The applicant argued he feared harm for reasons of his imputed political opinion, his Krahn ethnicity and as a member of a particular social group of former civil war combatants. He also claimed to fear harm because of mental health issues, among other factors.
The applicant arrived in Australia in 2004 as a dependent on his mother’s refugee visa. This was mandatorily cancelled in 2020 after he was sentenced to more than 12 months in prison. A few weeks after the final decision was made not to revoke the decision cancelling that visa, he applied for a protection visa.
The applicant had a traumatic childhood and his early life in Liberia was disrupted by civil war and several horrific personal experiences. He was a child soldier before escaping Liberia and eventually fleeing to Australia with his mother. At the time of his application he had not lived in Liberia for almost 20 years. His mother, siblings, new partner and children (who were from an earlier relationship) also lived here.
The AAT accepted the applicant’s evidence on his early experiences, relying on extensive country information from international sources to corroborate the human rights abuses he recounted.

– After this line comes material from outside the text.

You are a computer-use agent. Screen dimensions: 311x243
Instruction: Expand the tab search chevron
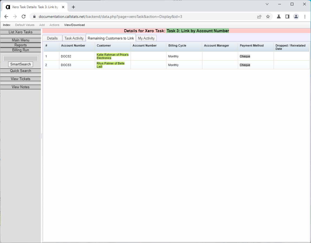point(267,4)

The Tribunal also accepted new evidence about the applicant’s escape from Liberia after he killed a rebel leader in a revenge attack.

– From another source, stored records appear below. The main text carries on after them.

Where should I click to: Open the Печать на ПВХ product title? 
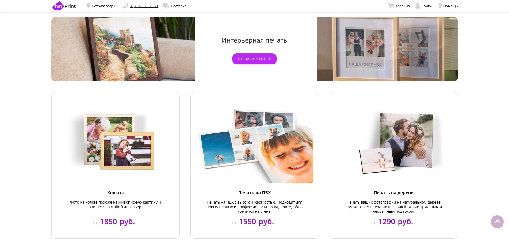tap(254, 193)
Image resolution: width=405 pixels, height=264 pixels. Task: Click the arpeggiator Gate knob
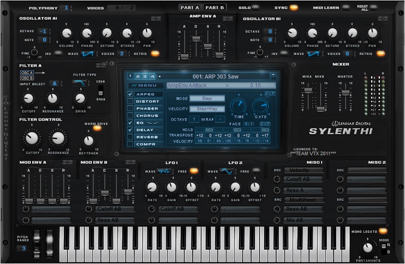click(x=260, y=106)
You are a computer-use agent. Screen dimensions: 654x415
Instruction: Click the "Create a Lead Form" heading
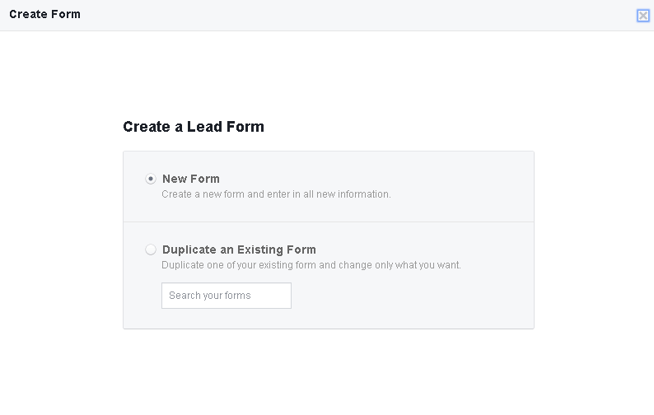coord(194,127)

However, considering the claim cumulatively, the Tribunal was not satisfied the applicant faced a real chance of serious harm on return to Liberia. The country had become stable and peaceful, with no evidence of significant ethnic conflict. The civil war had ended in 2002 and following a truth and reconciliation process rebel leaders were sentenced and convicted for their war crimes.
The applicant’s fears of retribution as a former combatant could not be substantiated and non-government organisations in the area had not heard any reports of the targeting of refugees who were former combatants. Finally, the claimed killing of the rebel leader happened 20 year ago when he was a child, reducing the chances of anyone identifying him.
The Tribunal considered the applicant’s mental health condition, given the limited specialist services in Liberia, but was not satisfied that there was a real chance of serious harm on the basis of a lack of availability of treatment or because of stigma or ill-treatment of persons with disabilities in Liberia.
The Tribunal also considered the applicant’s claims against the complementary protection criterion but was not satisfied that there was a real risk that he would suffer significant harm.
On these bases, the Tribunal found that the applicant was not owed protection obligations by Australia and affirmed the decision under review.